Cédric Lagandré l Strangulation

Il y a très exactement un siècle, un an avant sa mort au champ d’honneur, Charles Péguy décrit dans les deux tomes catastrophés de L’Argent « le monde d’avant », ce monde chrétien qu’on croyait inébranlable et qu’une génération de banquiers aura suffi à balayer : quand tant d’autres s’enthousiasment de la modernité en marche, lui s’alarme : il est bien beau de « faire le malin », comme il ironise souvent, mais mesure-t-on vraiment ce qu’avec sa culture l’Occident a irréversiblement perdu ?

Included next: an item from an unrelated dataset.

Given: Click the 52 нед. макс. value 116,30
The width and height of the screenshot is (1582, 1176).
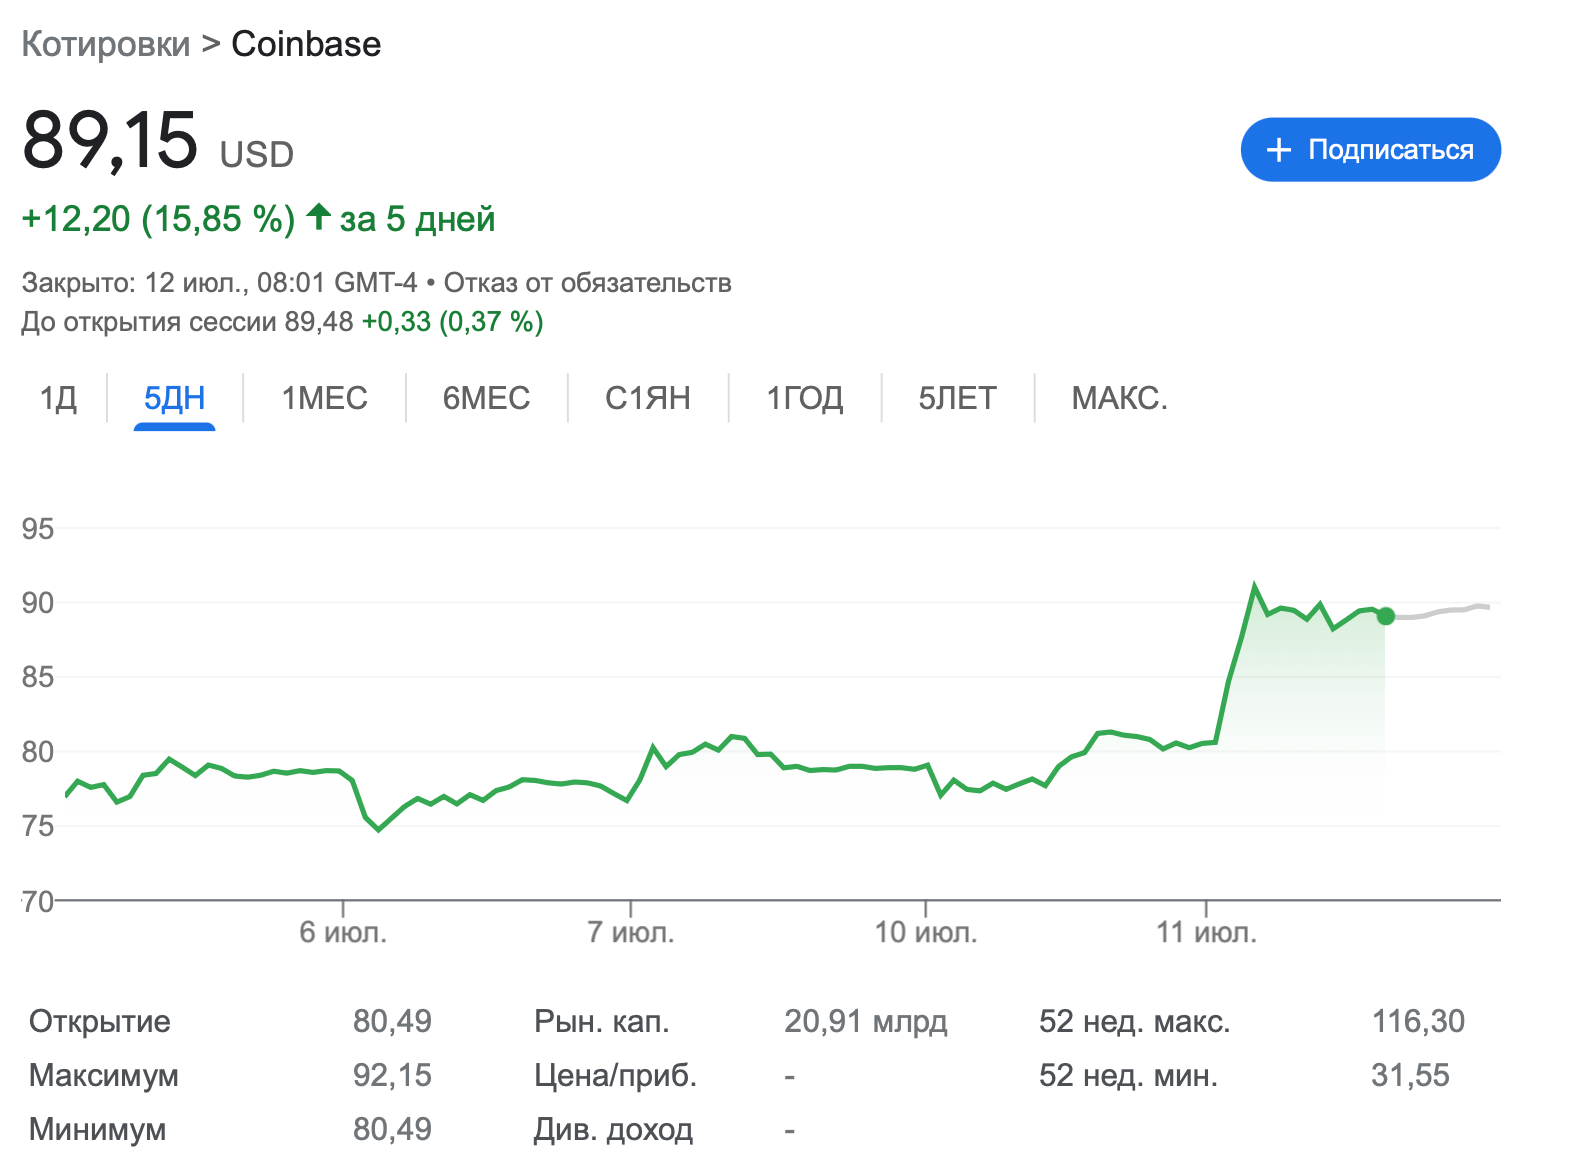Looking at the screenshot, I should point(1417,1021).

Parlons argent. Non pas pour relayer les platitudes fascinées, moralisantes, désinhibantes, etc., qui sont aujourd’hui, si j’ose dire, monnaie courante, ni les discours délirants qui entourent son culte, mais en prenant au sérieux le témoignage d’un homme qui a vu commencer ce monde, notre monde, pour nous familier comme soleil et pluie, et capable – sans qu’il soit vraiment question de nostalgie, malgré les apparences –, de le comparer à celui qu’il a chassé. S’il est vrai que Péguy – c’est de lui qu’il s’agit – constate la disparition irrémédiable de quelque chose, en l’occurrence d’un peuple, il n’exclut pas pour autant qu’un jour autre chose, un peuple qui serait tout autre, vienne à se produire : « Je ne dis pas : la race est perdue. Je ne dis pas : le peuple est perdu. Je dis : nous avons connu un peuple que l’on ne reverra jamais » [1]. Péguy ne mâche pas ses mots, mais il n’y a pas de sens à le dire pessimiste. Il n’y a plus de peuple, c’est un fait qu’il note sans larmoiement, mais sans non plus la moindre complaisance pour un avenir fétichisé à vide, comme il est parfois de bon ton dans la religion du progrès. Il n’y a plus ce peuple qu’il a connu, qu’il a « touché », dont il a « lui-même été ». Mais alors, qu’y a-t-il à sa place ? C’est dans cette direction, plutôt que dans une analyse « économique » au sens étriqué du terme, que s’engage le questionnement de Péguy.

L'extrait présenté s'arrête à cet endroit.